• Goal: Copy the rows word for word, starting with the first one and going on through the line that contains "belief (216, 1019)", both ends included. Leave the pictures out of your copy.

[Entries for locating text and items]
========================================

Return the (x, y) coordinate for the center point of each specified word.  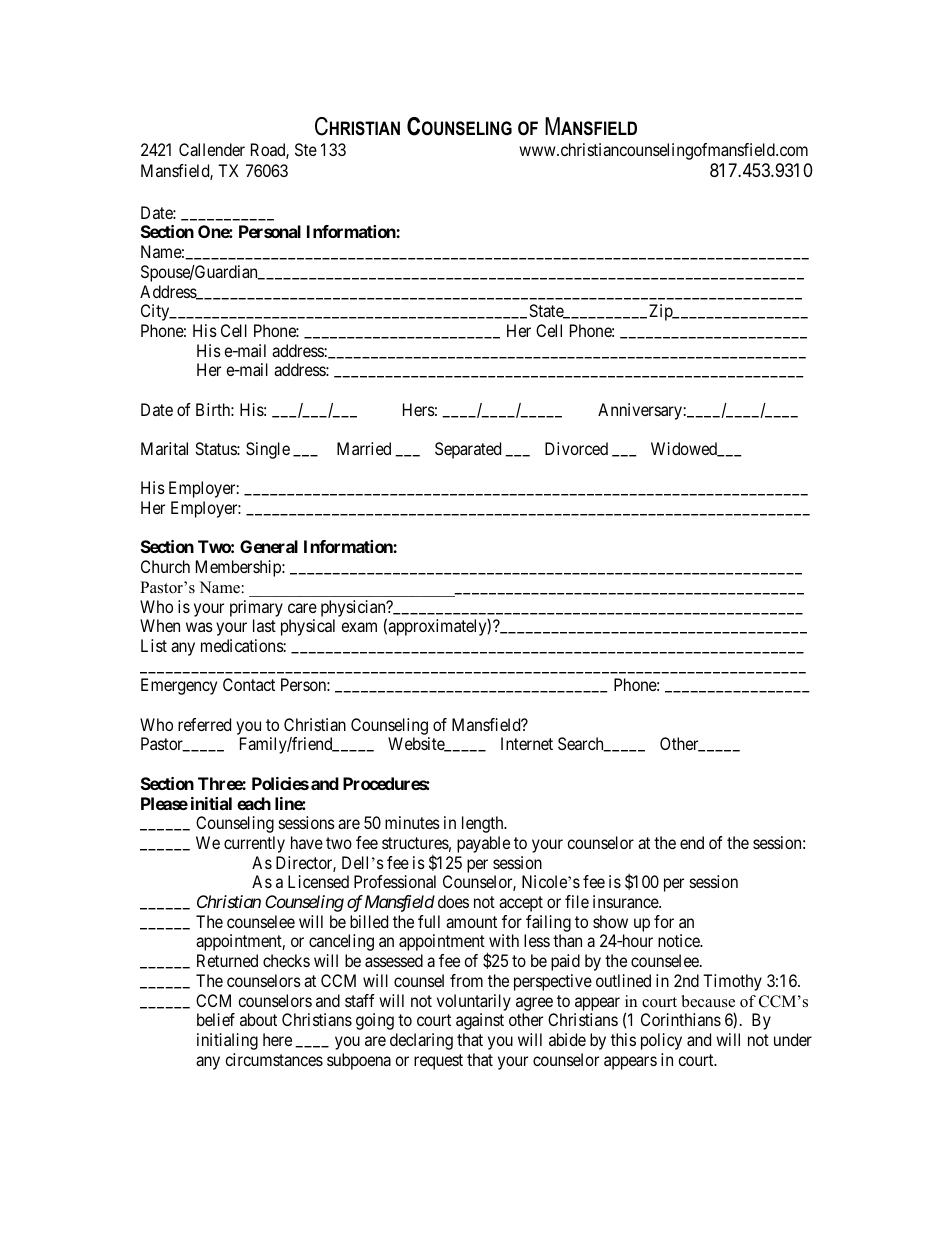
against (480, 1021)
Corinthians (681, 1019)
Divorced (576, 448)
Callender (212, 149)
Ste (306, 149)
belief (216, 1019)
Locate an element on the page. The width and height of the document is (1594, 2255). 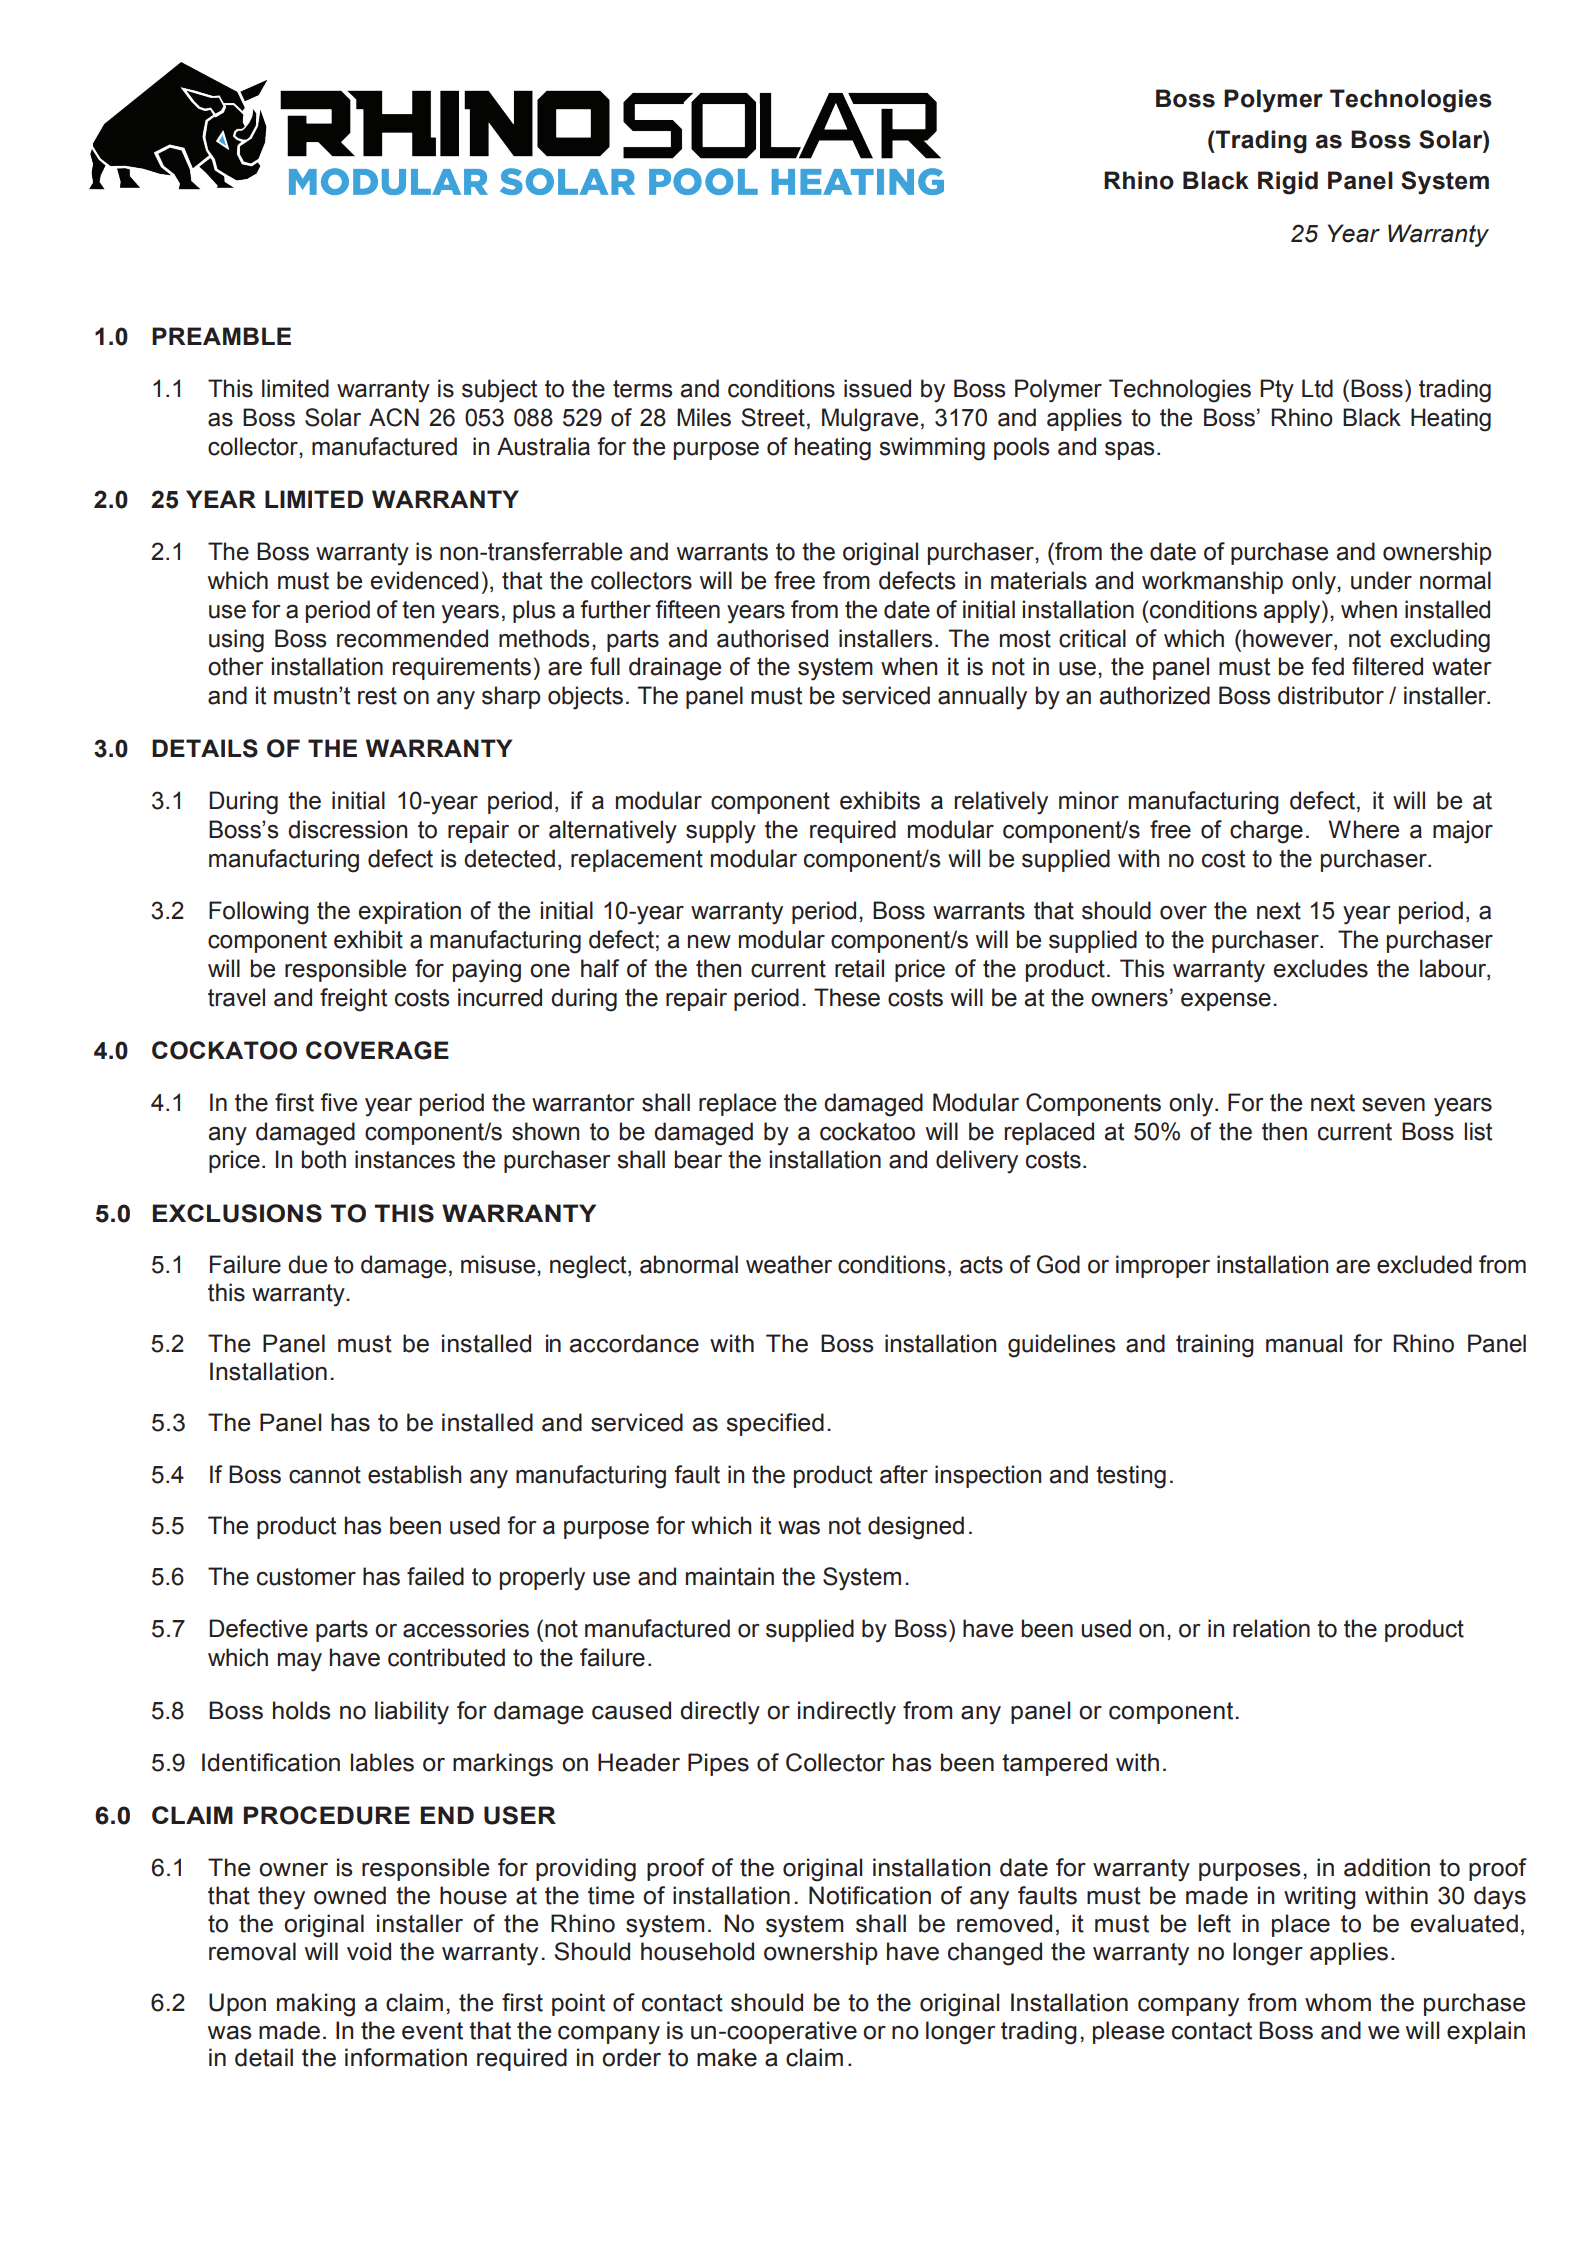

========================================

• Answer for the task:
Return the (x, y) coordinate for the center point of each specified word.  
against (480, 1021)
Corinthians (681, 1019)
Divorced (576, 448)
Callender (212, 149)
Ste (306, 149)
belief (216, 1019)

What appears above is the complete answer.